TEACH CHILDREN RESPECT, NOT RAGE
By Kimberlee K. Kovach, Chair of the ABA Section of Dispute Resolution,
and Jack Hanna, Director of the ABA Section of Dispute Resolution
We are a busy nation. We scurry around with our over-committed schedules, and too
often dispense with civility in our an attempt to save time. We cut one another off in traffic. We
bump into one another on the street. We pursue our personal and business agendas without the
slightest regard for other people. Our children see that we care little for our fellow Americans.
Similarly, our politicians play scorched earth games with one another and generally
demonstrate a supreme disregard for civil or reasoned discourse. There is no limit to what our
leaders will say about one another. And guess what -- there are children listening and watching!
The average child entering fifth grade has seen hundreds of thousands of acts of violence
on television. This barrage of violence continues throughout their school years, and many
psychologists believe that it desensitizes youth to witnessing violence.
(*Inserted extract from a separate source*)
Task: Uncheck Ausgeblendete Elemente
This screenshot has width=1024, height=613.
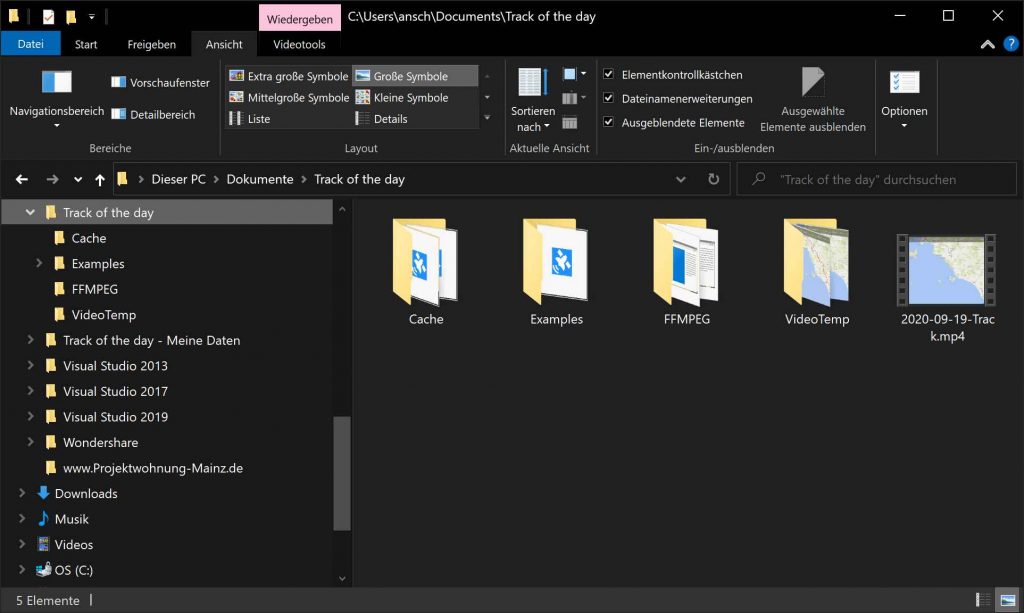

When this omnipresent violence is coupled with the demonstrated incivility among
adults and the easy availability of guns in our nation, tragedy can result. The tragic incident in
the Arkansas schoolyard provides us an excellent opportunity to reflect on what we can do, as a
society, to lower the decibel level and encourage constructive discourse and problem solving.
We must move toward a more civil society. We need to turn down the volume on our
voices, remove the hate from our speech, and begin to teach a radical concept to our children --
that each human being has value, and that such value deserves respect.
Peer mediation programs in schools can help. They teach students how to listen to one
another, how to solve conflict without violence, how to manage anger, communication skills,
self respect, trust, and how to express feelings in a constructive manner. The American Bar
Association is doing its small share to promote peer mediation -- volunteer lawyers in 21 cities
are working to bring peer mediation to schools that cannot afford to hire a private organization
to implement a program, or that do not have volunteer programs available in their communities.
Skills learned through peer mediation can be used not only in the schools, but in the students'
neighborhoods and throughout their lives.
Peer mediation programs alone won't end school violence. But they can go a long way
toward returning us to the more respectful approach to human interaction we seem to have lost.
Until we increase the positives in the sum of influences on our children, we will be left with only
the negatives -- lack of civility in everyday interaction, media violence, gutter politics, and the
ready availability of guns. The ABA encourages community leaders to start mediation programs
in their schools, and to make training in conflict resolution available to parents.